The potential gains from this industrial shift extend well beyond balance sheets. Local fertiliser production lowers input costs for farmers and strengthens food security. Domestic pharmaceutical manufacturing enhances health system resilience during global crises. Local steel and cement production reduces the cost of national development itself. Textiles and leather, in particular, offer labour-intensive pathways for youth employment, a critical priority as Tanzania’s young population continues to expand.

From a macroeconomic perspective, every tonne produced locally saves foreign exchange, narrows the trade deficit and reduces exposure to global price volatility. Over time, it also builds industrial skills, technology transfer and value chains that can support exports to regional and international markets.

Why the world is watching Tanzania

For international investors and development partners, Tanzania’s strategy represents a market in transition. Demand for essential goods is large and growing, policy direction is explicit, and regional markets remain underserved.
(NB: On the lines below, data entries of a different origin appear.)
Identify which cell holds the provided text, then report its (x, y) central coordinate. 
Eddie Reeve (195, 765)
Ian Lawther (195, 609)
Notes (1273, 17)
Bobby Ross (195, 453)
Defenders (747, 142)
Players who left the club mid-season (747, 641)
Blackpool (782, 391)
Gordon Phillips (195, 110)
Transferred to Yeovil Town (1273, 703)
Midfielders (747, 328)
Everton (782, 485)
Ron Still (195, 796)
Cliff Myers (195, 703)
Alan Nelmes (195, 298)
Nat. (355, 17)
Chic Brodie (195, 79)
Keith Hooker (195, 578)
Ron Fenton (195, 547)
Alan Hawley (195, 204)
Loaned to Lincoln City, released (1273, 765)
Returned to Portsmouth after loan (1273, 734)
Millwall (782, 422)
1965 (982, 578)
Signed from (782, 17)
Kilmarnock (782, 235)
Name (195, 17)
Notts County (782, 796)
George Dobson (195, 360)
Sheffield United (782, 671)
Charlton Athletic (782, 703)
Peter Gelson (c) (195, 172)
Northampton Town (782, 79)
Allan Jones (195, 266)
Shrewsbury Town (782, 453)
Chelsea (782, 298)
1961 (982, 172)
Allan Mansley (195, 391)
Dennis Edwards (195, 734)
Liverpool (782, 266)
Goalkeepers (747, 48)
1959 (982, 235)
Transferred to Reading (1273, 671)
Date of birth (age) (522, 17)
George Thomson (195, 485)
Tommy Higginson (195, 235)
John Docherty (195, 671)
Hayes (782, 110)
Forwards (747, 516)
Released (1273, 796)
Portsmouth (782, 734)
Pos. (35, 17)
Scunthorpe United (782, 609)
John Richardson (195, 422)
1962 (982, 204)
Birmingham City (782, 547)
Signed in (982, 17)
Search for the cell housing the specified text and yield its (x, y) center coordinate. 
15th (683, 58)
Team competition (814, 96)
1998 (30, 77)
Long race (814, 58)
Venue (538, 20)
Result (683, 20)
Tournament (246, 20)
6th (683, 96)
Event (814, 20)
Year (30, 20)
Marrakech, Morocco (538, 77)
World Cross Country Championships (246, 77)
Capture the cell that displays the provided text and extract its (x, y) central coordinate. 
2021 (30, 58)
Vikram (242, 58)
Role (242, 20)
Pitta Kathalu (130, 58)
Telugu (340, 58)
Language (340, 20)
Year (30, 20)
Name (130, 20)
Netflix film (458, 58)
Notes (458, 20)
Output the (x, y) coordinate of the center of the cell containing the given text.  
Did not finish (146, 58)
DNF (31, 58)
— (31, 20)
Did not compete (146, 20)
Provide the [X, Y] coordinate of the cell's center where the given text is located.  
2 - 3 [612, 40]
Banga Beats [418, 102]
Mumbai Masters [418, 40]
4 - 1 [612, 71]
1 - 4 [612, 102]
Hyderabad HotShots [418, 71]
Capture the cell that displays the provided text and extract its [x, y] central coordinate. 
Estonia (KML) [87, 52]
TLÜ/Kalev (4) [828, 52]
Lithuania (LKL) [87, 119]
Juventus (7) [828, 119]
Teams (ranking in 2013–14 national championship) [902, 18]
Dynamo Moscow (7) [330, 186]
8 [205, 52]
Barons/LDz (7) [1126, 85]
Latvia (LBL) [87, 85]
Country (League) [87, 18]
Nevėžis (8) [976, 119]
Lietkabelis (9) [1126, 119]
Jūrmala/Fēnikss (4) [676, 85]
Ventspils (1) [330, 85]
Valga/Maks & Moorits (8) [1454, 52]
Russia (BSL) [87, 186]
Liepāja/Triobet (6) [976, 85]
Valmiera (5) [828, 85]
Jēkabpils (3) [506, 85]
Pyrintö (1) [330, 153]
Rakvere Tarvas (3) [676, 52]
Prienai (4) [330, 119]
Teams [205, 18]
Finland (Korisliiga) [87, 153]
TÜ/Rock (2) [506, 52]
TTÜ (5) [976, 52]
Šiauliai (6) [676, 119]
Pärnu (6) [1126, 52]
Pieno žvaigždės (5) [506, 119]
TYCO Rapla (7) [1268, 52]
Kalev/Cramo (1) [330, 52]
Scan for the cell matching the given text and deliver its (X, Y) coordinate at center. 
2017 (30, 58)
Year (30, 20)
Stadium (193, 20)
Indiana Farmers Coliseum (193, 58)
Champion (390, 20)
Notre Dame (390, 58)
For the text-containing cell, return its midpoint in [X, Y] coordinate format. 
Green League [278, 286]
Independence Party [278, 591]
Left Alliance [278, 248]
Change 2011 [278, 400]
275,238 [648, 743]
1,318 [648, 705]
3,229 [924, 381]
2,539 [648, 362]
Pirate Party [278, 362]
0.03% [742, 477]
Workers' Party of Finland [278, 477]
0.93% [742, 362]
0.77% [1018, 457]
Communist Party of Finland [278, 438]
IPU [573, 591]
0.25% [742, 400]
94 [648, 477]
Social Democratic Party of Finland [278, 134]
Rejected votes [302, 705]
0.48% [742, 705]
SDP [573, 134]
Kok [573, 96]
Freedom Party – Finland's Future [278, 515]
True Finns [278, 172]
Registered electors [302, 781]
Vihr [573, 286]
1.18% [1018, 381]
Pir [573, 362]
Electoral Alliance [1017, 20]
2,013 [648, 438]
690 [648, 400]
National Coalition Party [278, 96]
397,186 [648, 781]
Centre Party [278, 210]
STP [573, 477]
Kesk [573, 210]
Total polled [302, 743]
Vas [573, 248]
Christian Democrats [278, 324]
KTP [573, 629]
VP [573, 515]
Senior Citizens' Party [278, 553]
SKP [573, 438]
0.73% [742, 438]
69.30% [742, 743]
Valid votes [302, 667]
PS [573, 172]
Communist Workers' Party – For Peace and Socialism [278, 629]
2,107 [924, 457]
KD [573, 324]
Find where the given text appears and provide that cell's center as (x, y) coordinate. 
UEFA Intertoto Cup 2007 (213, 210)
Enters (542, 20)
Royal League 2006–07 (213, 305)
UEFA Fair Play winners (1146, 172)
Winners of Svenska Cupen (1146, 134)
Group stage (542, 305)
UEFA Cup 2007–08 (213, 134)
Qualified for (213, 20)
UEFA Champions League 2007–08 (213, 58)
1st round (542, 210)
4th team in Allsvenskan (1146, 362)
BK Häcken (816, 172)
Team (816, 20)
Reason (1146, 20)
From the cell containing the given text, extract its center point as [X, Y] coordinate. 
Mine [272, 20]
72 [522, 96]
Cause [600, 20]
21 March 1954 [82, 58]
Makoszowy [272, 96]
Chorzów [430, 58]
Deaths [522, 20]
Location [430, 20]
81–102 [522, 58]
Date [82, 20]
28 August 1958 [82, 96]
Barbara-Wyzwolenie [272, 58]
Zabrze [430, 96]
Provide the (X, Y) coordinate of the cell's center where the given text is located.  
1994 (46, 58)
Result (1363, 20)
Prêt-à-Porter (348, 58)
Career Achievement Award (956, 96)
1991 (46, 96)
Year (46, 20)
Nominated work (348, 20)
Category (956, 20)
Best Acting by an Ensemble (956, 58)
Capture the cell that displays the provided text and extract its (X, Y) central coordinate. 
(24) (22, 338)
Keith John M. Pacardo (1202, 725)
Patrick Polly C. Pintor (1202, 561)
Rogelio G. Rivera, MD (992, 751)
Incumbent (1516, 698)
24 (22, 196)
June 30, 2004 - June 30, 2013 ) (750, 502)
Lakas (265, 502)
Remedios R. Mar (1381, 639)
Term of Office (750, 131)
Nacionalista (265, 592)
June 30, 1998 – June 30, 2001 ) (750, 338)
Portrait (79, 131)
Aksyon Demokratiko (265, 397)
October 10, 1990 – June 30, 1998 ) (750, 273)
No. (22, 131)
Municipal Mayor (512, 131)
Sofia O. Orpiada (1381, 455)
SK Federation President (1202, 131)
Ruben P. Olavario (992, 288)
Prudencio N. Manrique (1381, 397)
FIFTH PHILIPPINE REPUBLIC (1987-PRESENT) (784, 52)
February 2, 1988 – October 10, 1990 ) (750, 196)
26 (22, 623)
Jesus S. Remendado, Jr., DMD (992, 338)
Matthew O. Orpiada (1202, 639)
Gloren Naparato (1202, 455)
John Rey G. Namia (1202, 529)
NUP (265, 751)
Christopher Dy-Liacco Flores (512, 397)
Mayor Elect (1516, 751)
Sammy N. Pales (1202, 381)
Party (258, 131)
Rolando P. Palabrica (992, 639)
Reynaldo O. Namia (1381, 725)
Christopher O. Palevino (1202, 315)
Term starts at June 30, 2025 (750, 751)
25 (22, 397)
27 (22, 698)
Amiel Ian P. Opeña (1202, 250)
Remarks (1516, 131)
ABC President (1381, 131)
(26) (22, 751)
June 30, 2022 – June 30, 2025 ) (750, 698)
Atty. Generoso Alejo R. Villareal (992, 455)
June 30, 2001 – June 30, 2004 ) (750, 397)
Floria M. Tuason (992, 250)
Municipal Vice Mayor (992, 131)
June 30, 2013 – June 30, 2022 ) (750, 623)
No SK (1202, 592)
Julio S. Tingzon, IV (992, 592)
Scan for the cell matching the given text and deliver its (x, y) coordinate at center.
Opportunities span fertiliser blending and production, edible oil processing, pharmaceutical manufacturing, steel fabrication, textiles and leather goods. With improving infrastructure and a clear industrial policy framework, Tanzania is positioning itself as a serious destination for long-term manufacturing investment.

Tanzania’s industrial agenda is no longer a theoretical vision. It is a response to real economic vulnerabilities and an increasingly competitive regional landscape.

Notes to Editors

·      Tanzania is implementing a major industrial policy shift under  Vision 2050 and its broader industrialisation agenda, aimed at reducing dependence on imported essential goods.

·      Priority sectors include fertiliser, edible oil, pharmaceuticals, iron and steel, cement, sugar, food processing, textiles and leather, chosen for their role in food security, health resilience, infrastructure and employment.

·      The strategy is informed by recent global supply chain disruptions caused by pandemics, geopolitical conflicts, climate shocks and currency volatility.